たとえば、習い事か何かで大勢の人たちの前で発表するとします。成功すると「あの人は上手だ!」と思ってもらえますし、習い事の先生に褒められるかもしれません、何より自分がうまくやれた!と思えるので自信につながります。失敗するとどうでしょう「あの人失敗したよ、下手だなぁ」と思われるかもしれませんし、習い事の先生には叱られるかもしれません、せっかくがんばったのにうまくいかず、自分自身が情けなくなるかもしれません。

いずれにせよ、緊張というのは未来のことを考えるから起こるわけです。「成功すれば…」「失敗すれば…」は、いずれも未来のことなのです。

センター試験もそうですね。「数学の点数が8割を割ってしまったら、○○大学は厳しい。」「数学の点数が9割なら英語が悪くてもなんとかなる。」「この問題が解けないと次の問題が解けないかもしれない。」「三角関数は苦手だ、出たら解けないかもしれない。」などなど、様々な期待や希望、あるいは悪い考えが浮かんできます。

緊張感の源は、まだ決まっていない未来の評価を気にしすぎることにあるようです。では、これをどのように抑えるか。私が実践した方法を1つお伝えします。

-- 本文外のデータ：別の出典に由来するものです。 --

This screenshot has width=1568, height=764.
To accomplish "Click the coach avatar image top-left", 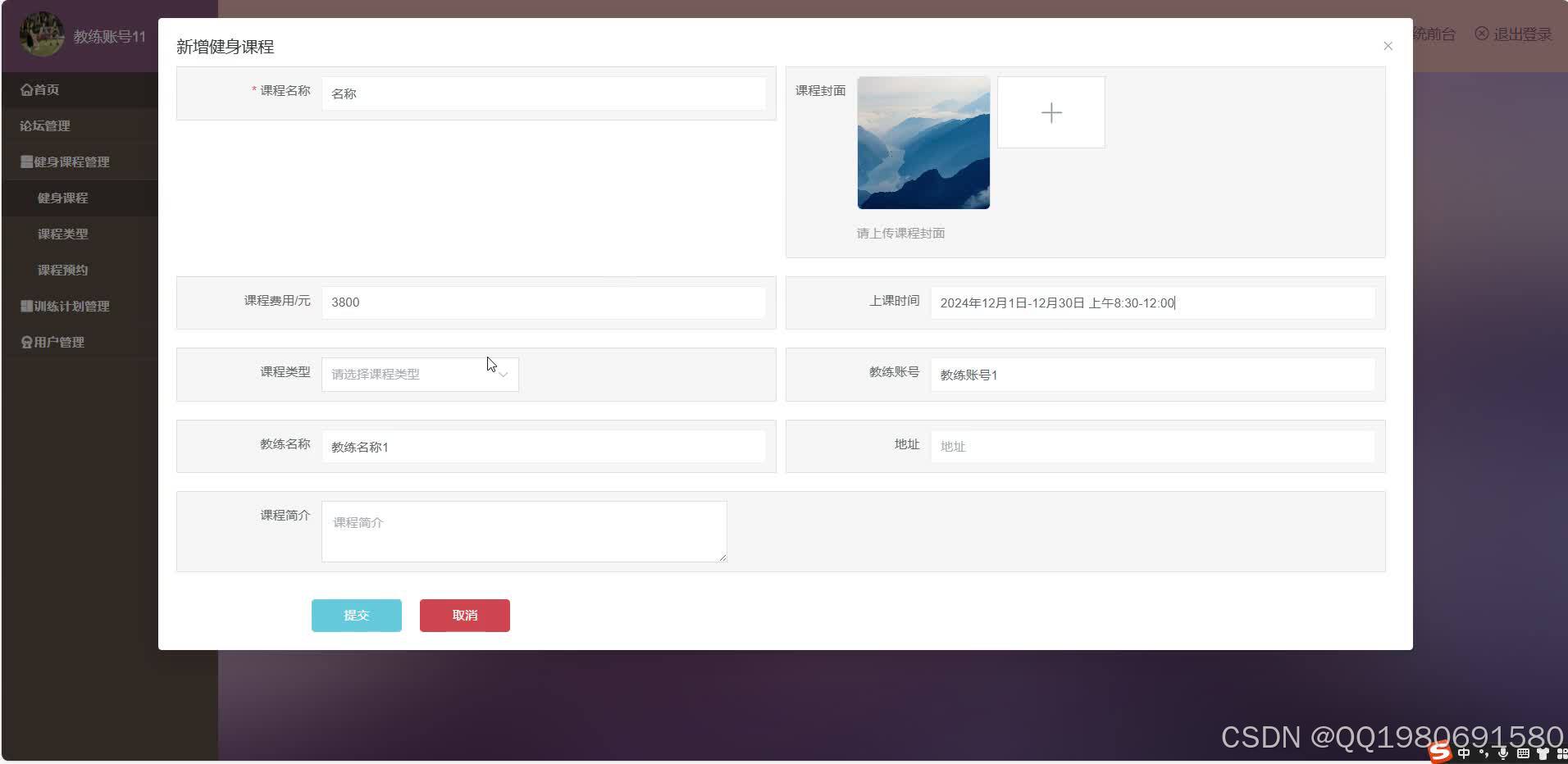I will click(41, 34).

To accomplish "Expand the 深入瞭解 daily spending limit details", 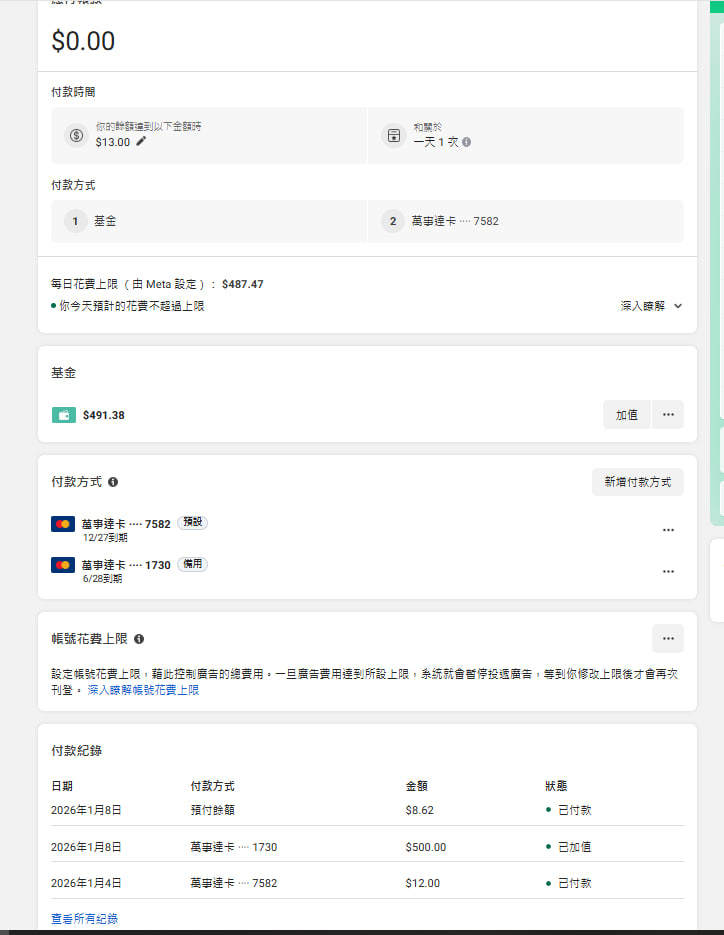I will (651, 306).
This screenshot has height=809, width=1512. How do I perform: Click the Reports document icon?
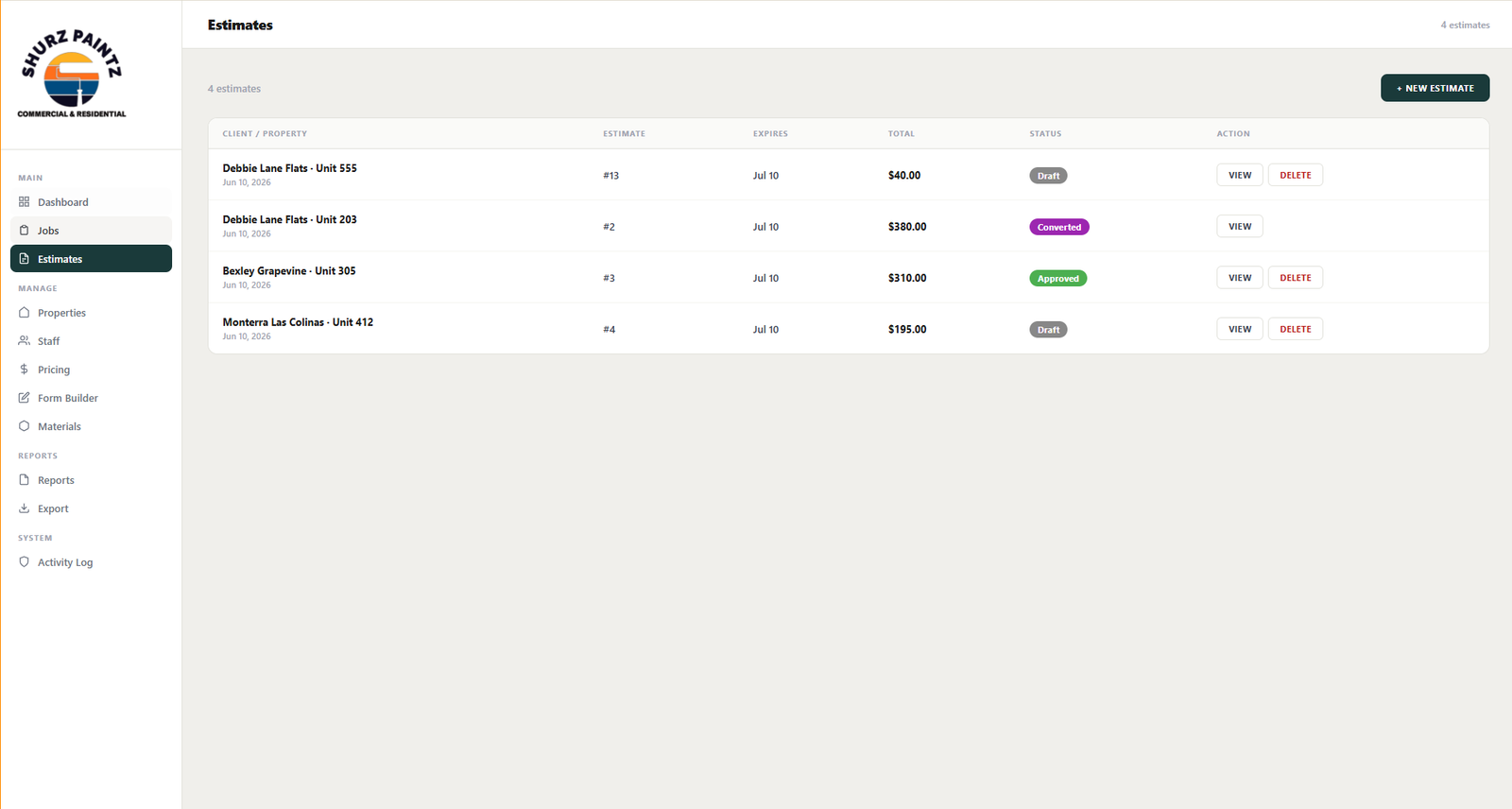(x=25, y=480)
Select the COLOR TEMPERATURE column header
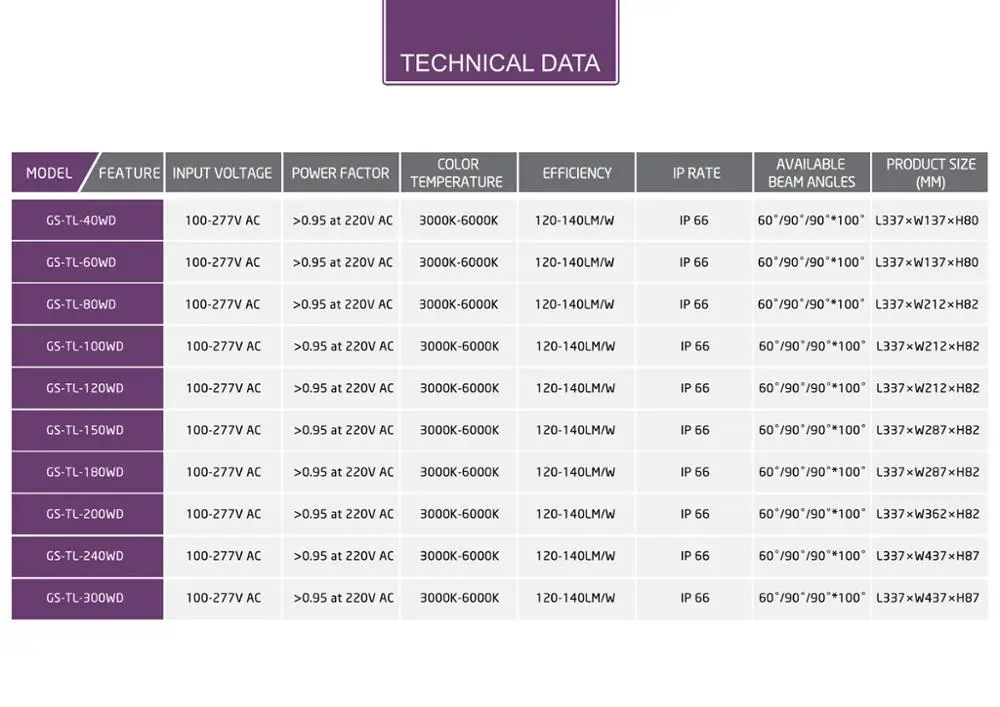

それは、「過度な期待をしないこと」です。私は文系でしたが、数学はそれほど苦手では無く、80点を超えることもありました。ただ、逆に点数が取れるかもしれない、という期待を抱いてしまうことになるのです。「今回は90点取りたい」そのように思えば思うほど、緊張が増し、普段なら間違うはずの無い問題を間違って、60点台だったりしました。そんなことが何回もあったので、「過度な期待をしない」と決めました。

「60点ぐらい取れればいいさ~」と気楽にテストに取り組むと不思議と力が抜けて、良い具合に解けます。知らぬ間に90点に到達していました。

気持ちだけの問題ではなく、「60点を取れれば良い」と考えると、やり方も変わってきます。つまりは、基本的な問題だけをきっちり取れれば60点にはいくのです。(1)(2)などの基礎的な問題をきっちりと得点すればすぐに60点に到達します。さて、その時に時間を見てみましょう。「随分余っているなぁ」という印象だと思います。でももう目標の60点はとれているのです。後はテレビゲームでいえばボーナスステージです。必要最低限はできているので、後は取った分が加算されていくのです。そのように考えると気楽に難問に取り組め、あれよあれよという間に解けていきます。

直前期で力んでいませんか?絶対に○○点とってやる!そう思って模試などをやっていませんか?大切なのは点数ではなく、目の前にある問題をじっくり読み、最適な回答をすることです。一度落ち着いて、目標を下げてみると、新しい見方ができるかもしれませんよ。